> What needs to be done: Pull out each line in the listing below that contains the string "icon". Case matters.
▬▬▬▬▬▬
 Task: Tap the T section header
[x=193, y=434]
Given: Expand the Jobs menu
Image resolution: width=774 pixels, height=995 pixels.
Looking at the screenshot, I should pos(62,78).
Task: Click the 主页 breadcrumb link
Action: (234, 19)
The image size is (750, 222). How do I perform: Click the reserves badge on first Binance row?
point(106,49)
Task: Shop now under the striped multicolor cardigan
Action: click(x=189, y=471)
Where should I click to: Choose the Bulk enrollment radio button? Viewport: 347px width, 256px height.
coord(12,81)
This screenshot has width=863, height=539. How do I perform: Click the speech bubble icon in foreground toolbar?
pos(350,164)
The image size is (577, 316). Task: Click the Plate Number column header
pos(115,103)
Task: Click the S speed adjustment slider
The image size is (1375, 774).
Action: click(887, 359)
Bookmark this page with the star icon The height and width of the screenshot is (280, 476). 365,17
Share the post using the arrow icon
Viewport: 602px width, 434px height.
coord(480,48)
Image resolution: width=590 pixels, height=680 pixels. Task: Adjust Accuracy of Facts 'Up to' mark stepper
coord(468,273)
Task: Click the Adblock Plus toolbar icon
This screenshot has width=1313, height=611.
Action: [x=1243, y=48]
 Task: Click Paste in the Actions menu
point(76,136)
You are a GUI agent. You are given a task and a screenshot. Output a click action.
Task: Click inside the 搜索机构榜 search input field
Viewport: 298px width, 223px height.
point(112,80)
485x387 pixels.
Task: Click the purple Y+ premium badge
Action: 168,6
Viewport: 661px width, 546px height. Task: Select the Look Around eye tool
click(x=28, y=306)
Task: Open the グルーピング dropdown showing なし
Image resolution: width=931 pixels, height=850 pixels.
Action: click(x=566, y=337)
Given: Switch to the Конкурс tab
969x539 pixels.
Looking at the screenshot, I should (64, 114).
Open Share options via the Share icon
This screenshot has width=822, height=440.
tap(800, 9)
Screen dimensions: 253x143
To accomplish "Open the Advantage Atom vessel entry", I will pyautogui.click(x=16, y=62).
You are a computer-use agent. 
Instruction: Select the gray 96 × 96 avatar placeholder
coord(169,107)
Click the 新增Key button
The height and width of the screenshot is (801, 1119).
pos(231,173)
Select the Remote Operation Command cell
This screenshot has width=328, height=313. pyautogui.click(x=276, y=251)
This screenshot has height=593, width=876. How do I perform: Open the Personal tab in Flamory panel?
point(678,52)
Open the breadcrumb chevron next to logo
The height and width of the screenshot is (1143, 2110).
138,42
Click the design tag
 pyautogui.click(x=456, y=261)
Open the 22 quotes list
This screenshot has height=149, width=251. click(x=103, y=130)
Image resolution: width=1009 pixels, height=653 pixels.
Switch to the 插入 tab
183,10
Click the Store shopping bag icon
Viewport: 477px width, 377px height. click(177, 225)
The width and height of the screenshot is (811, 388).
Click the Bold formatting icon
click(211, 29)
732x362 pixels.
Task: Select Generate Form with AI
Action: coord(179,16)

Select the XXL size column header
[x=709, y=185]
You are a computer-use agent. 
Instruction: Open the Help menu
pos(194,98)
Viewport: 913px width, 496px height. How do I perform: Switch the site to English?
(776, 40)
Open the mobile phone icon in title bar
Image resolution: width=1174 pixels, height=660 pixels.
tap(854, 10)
▬▬▬▬▬▬
> Result below:
This screenshot has width=863, height=539. How do I perform: Click the speech bubble icon in foreground toolbar?
Bookmark this page with the star icon The height and width of the screenshot is (280, 476). 365,17
Share the post using the arrow icon
Task: Click the Adblock Plus toolbar icon
Open Share options via the Share icon
Click the Store shopping bag icon
Click the Bold formatting icon
Open the mobile phone icon in title bar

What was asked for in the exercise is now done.